Any technology that we run in GKE as workload usually boasts a broad set of knobs for tuning or rearranging towards better performance over time.

Hierarchical Optimization of Stacks

Interesting it gets when one seeks to optimize stacked technology solutions. That’s where adjustments further down the application stack influence the performance further down and vice versa. E.g. a set of database tunables depending on load over time coming from a frontend service. The count of combinations in such a case is certainly intractable for humans.

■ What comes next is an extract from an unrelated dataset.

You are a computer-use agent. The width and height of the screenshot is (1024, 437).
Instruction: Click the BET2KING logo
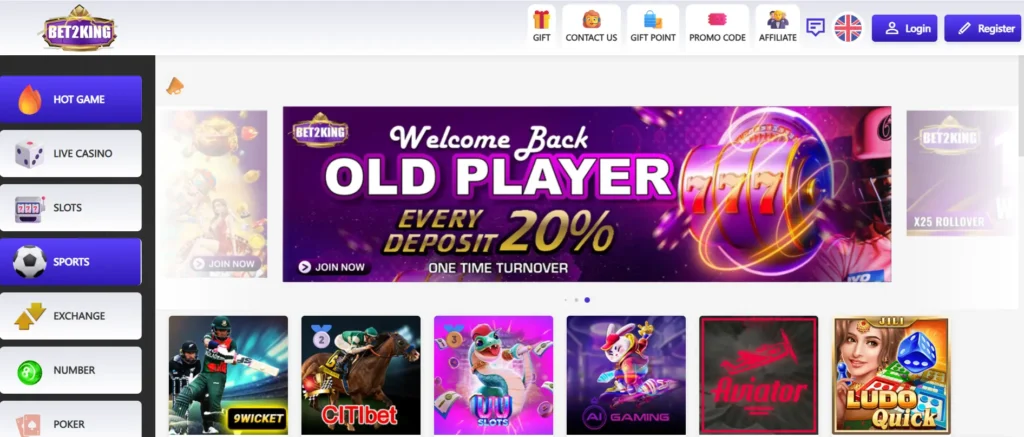[x=80, y=28]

Here is an attempt by the autotune project to illustrate the problem statement: autotune-it-admin.png

Sprouting AIops Optimization Projects leveraging Metaheuristics

Indeed, a systemic application of optimization frameworks for infrastructure operations purposes is far from novel. There are many large global web companies or cloud providers wielding optimization frameworks to great extent for their internal infrastructure, for certain also boasting metaheuristics in their arsenal.

Although some are disclosing their internal optimization frameworks, most are not opened up.

Moreover, none of the most prominent cloud platform providers currently offers a fully managed, publicly available service that eases operationalizing metaheuristics optimization frameworks for infrastructure use cases.

Hence, there is room for open source technologies that can run essentially anywhere. The cloud native landscape shows a Subsection called “Continuous Optimization”, though those projects are mostly about attempting to optimize business aspects like run costs of active cloud deployments. There are projects with technical orientation also, but more data sciene or ML data analytics purpose bound. The maturity or even viability of those appears vague to the author.

Hence, as of writing this, only two sprouting open source technology projects engraining metaheuristics at the core were findable.

cherusk/godon

The godon project engrains the apache/airflow(cloud compose) data engineering technology as a core component.

Custom logic is tried to be kept to a minimum. It’s rather developing gluing logic to bind together preexisting open source technologies to achieve the mission.

It attempts to be as target technology agnostic as possible, an universal and generic open source optimization service. Everything that is reachable via a network shall be a viable optimization target.

Further, it does not have to run in kubernetes but it potentially can.

The first metaheuristics frameworks it is supporting as backend are DEAP and optuna.

kruize/autotune

autotune is strongly kubernetes oriented.

It’s meant to run only kubernetes orchestrated, leveraging its APIs as part of the solution.

Moreover, it also targets mainly workloads on kubernetes.

Metaheurisitc frameworks it is currently leveraging is optuna.